Why do totalitarian regimes fall for this trap? It is not because the Americans deliberately trick them into attacking, as some right-wing Japanese commentators claim about Pearl Harbor. One cause is the nature of totalitarian states, which come to view American politics and culture through the distorted lenses of their own ideology and therefore perceive diversity, debate, social progress, and political polarization as signs of decay rather than renewal.

A second cause is that totalitarian leaders tend to believe in the inevitability of the Thucydides dilemma even if they never read Thucydides himself. If conflict is inevitable, they conclude, it is better to strike America before it really organizes to compete and defeat their regional hegemonic ambitions.
 
 
The third cause of the America trap is the one that Kagan emphasizes most, and that is the American penchant for showing disinterest and lack of resolve vis-à-vis rising hegemonic challengers. Woodrow Wilson, for example, was adamant that the United States would not join the First World War. Franklin Delano Roosevelt was hampered by the America First movement’s isolationism and the public’s ambivalence about helping Britain and France resist Hitler. North Korea attacked because of the famous “Acheson line” which suggested the Truman administration would only respond to communist attacks on the First Island chain but not against Korea.

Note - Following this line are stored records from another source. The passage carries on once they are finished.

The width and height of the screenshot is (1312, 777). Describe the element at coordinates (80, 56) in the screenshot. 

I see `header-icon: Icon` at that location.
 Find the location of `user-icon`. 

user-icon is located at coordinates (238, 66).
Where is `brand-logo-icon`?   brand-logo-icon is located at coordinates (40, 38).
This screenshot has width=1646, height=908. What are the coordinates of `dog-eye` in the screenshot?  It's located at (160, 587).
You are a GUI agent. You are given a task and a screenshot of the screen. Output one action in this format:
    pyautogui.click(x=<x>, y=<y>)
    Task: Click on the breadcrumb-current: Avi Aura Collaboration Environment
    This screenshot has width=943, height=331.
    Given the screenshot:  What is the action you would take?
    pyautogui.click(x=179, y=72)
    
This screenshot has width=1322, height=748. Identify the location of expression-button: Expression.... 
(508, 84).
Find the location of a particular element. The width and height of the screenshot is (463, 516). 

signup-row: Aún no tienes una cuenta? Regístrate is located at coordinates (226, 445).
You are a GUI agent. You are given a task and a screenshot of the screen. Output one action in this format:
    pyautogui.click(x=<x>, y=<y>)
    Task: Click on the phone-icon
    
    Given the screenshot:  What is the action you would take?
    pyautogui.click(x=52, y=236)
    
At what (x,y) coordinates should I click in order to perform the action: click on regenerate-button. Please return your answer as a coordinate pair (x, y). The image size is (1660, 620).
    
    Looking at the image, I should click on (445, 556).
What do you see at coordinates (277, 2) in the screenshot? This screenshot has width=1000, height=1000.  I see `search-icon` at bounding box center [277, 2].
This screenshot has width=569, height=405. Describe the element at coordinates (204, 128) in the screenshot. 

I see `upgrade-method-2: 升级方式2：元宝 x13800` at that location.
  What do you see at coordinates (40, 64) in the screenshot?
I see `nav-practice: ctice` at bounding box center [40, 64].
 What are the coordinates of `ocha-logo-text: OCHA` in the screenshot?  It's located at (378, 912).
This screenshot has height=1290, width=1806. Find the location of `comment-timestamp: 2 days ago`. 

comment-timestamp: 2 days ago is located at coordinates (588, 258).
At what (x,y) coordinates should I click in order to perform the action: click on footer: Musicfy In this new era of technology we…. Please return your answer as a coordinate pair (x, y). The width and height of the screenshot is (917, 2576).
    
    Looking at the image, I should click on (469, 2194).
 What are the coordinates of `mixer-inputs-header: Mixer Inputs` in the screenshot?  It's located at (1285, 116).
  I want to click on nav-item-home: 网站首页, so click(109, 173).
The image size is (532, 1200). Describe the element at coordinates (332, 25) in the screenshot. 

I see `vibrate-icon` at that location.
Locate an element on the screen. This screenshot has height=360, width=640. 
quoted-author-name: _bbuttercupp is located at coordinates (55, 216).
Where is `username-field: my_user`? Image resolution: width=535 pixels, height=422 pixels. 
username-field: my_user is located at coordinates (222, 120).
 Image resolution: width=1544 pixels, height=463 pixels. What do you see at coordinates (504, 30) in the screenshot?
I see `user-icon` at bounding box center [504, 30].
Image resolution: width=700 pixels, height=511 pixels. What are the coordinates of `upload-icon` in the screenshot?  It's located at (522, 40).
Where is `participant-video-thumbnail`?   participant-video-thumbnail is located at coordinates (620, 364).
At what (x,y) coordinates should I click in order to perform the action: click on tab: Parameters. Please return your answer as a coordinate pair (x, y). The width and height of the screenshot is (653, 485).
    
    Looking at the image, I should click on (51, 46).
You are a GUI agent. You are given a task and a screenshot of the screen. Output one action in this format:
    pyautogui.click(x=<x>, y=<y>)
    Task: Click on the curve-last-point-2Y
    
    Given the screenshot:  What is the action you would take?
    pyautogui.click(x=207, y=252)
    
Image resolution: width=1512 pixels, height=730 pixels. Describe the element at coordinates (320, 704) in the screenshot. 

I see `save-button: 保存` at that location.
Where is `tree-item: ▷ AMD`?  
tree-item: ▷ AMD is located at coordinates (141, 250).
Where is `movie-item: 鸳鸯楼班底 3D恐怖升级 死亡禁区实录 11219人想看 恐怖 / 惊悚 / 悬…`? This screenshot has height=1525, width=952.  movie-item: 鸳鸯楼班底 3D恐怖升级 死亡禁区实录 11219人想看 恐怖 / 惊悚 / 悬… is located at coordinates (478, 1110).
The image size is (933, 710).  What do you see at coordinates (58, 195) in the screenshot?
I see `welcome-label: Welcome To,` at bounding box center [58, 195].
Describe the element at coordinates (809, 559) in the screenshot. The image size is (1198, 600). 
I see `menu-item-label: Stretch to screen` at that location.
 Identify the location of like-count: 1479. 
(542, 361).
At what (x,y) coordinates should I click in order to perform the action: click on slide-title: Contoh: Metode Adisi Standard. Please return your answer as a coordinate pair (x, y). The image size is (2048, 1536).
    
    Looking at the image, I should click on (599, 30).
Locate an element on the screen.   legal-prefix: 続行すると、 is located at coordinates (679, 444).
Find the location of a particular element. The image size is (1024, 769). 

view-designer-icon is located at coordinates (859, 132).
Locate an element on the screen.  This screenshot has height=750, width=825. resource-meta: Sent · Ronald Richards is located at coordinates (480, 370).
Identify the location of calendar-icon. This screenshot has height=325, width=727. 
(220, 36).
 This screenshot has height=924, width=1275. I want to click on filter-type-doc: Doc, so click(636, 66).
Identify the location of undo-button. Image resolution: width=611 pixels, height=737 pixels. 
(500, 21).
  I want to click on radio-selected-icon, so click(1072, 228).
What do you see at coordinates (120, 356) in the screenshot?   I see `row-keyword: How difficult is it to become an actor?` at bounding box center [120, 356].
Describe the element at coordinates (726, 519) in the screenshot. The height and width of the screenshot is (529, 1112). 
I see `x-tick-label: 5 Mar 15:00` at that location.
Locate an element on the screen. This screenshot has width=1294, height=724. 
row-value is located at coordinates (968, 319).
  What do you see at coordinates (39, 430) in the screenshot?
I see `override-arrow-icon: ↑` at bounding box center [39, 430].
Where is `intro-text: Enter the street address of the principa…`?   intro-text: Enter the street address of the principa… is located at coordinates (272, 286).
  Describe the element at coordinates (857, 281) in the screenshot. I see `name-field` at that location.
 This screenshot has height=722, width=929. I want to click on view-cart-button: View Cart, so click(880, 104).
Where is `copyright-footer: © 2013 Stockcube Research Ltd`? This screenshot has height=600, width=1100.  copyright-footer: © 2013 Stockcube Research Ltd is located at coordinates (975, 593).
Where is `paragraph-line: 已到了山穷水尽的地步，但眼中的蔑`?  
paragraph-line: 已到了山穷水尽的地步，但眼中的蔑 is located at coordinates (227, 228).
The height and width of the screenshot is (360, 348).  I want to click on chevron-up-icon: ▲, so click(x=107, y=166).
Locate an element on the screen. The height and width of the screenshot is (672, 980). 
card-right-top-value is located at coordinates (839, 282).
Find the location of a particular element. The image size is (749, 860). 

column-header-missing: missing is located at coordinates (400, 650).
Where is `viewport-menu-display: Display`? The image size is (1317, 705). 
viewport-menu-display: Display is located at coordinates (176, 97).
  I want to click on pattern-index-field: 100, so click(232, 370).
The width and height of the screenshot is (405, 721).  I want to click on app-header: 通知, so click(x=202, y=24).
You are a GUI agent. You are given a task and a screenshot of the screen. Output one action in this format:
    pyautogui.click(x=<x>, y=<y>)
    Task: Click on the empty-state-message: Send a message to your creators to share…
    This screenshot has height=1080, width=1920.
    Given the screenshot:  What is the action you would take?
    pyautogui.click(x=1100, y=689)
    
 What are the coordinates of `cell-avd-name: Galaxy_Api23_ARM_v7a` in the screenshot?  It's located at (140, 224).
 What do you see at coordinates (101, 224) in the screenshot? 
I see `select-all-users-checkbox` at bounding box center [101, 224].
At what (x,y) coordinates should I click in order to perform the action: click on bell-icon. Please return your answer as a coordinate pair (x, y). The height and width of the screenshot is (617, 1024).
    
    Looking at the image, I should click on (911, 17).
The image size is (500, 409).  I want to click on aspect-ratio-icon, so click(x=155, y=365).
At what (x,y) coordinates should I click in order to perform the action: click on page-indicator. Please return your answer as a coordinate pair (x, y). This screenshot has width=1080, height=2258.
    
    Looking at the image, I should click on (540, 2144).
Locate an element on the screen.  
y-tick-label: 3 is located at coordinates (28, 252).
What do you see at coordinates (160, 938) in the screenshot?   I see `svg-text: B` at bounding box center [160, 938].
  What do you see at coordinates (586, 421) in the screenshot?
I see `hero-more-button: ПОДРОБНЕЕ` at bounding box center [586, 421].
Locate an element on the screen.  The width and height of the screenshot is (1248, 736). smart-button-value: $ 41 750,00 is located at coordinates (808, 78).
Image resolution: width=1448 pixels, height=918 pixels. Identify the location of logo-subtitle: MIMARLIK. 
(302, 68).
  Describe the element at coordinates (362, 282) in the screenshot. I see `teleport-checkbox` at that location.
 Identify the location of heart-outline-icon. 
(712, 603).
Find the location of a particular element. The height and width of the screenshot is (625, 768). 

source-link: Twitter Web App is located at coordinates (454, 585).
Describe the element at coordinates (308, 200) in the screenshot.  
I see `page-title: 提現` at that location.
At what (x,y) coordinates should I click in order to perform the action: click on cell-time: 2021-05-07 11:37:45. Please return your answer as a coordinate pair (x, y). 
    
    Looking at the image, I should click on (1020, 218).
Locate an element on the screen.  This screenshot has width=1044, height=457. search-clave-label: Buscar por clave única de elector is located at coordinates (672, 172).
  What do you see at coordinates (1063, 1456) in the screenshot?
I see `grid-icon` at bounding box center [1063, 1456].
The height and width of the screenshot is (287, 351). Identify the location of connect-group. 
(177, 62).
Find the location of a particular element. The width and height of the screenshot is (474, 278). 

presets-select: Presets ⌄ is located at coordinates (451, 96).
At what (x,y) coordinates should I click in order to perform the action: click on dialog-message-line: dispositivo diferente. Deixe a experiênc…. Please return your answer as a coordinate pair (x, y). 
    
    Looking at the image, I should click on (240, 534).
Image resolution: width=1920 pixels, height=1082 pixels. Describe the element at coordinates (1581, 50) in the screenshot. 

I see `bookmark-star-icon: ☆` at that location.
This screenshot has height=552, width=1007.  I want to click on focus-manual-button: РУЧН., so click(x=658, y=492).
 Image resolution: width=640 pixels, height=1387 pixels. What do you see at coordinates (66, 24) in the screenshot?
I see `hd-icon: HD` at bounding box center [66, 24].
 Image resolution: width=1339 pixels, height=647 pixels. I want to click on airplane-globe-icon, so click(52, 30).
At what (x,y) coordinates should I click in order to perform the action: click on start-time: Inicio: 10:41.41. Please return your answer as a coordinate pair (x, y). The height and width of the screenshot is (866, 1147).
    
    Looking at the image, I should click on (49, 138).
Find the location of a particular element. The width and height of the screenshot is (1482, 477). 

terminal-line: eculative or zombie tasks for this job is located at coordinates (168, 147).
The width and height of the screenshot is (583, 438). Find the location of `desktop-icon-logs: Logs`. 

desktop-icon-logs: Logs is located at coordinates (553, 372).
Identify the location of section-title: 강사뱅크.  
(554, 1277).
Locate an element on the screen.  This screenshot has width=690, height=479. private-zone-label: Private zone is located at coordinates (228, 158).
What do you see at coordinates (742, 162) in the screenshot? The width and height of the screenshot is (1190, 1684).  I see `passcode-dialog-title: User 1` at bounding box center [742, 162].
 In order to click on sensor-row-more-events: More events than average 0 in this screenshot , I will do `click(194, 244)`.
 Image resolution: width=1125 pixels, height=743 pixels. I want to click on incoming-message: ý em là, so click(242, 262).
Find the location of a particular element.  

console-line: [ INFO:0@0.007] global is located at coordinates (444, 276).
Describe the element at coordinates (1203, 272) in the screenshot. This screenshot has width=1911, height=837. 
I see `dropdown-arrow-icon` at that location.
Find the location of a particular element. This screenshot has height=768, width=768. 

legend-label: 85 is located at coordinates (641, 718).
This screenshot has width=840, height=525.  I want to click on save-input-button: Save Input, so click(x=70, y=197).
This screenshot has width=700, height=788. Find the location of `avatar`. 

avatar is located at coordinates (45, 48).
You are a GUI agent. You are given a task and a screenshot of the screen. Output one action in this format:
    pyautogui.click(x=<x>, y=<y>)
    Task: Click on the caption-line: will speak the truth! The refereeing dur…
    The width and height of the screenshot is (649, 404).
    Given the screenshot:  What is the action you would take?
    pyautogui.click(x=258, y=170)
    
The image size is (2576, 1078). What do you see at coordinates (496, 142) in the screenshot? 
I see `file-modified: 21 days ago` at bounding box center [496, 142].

So what should Korea do about these two traps?

First, Seoul is in a pivotal position in Asian and global affairs and a strong demonstration of confidence in the American alliance system can help to dissuade challenger states from thinking that the U.S.-led order is in decline. Korea’s own deterrence measures on the peninsula are the priority, but the recent military exercises with the United States, Australia, Japan and others in Australia were a sign of real confidence and commitment to the overall alliance system.

Second, Seoul should not fall for the Thucydides trap. During the Park and Moon administration, the governments’ policies appeared predicated on the idea that a U.S.-China power rivalry would be the defining characteristic of Asian international affairs, ignoring the importance of Japan, Australia, India, and other states. This only reinforced Beijing’s confidence that its options were between condominium or war with America. By stepping into the Indo-Pacific strategic game, the Yoon administration reminds China that it is a more complicated game that requires China to take account of middle powers’ strategic interests and not just go through Washington.

Third, Korea can help to blunt Chinese misperceptions that the democratic process, even when flawed, is a sign of strategic weakness or lack of resolve. Korean activism on democracy under Yoon shows that key Asian states see universal norms as a source of strength and dynamism. Korean soft power demonstrates that successful states listen to their consumers.

Finally, Korea can quietly help the United States define competition strategies with Beijing that deter Chinese coercion and protect the democratic world’s most critical technologies, but in ways that do not lead to complete decoupling or other self-defeating measures that would reinforce the idea that conflict is inevitable.

In short, these are only “traps” when we let them become that way.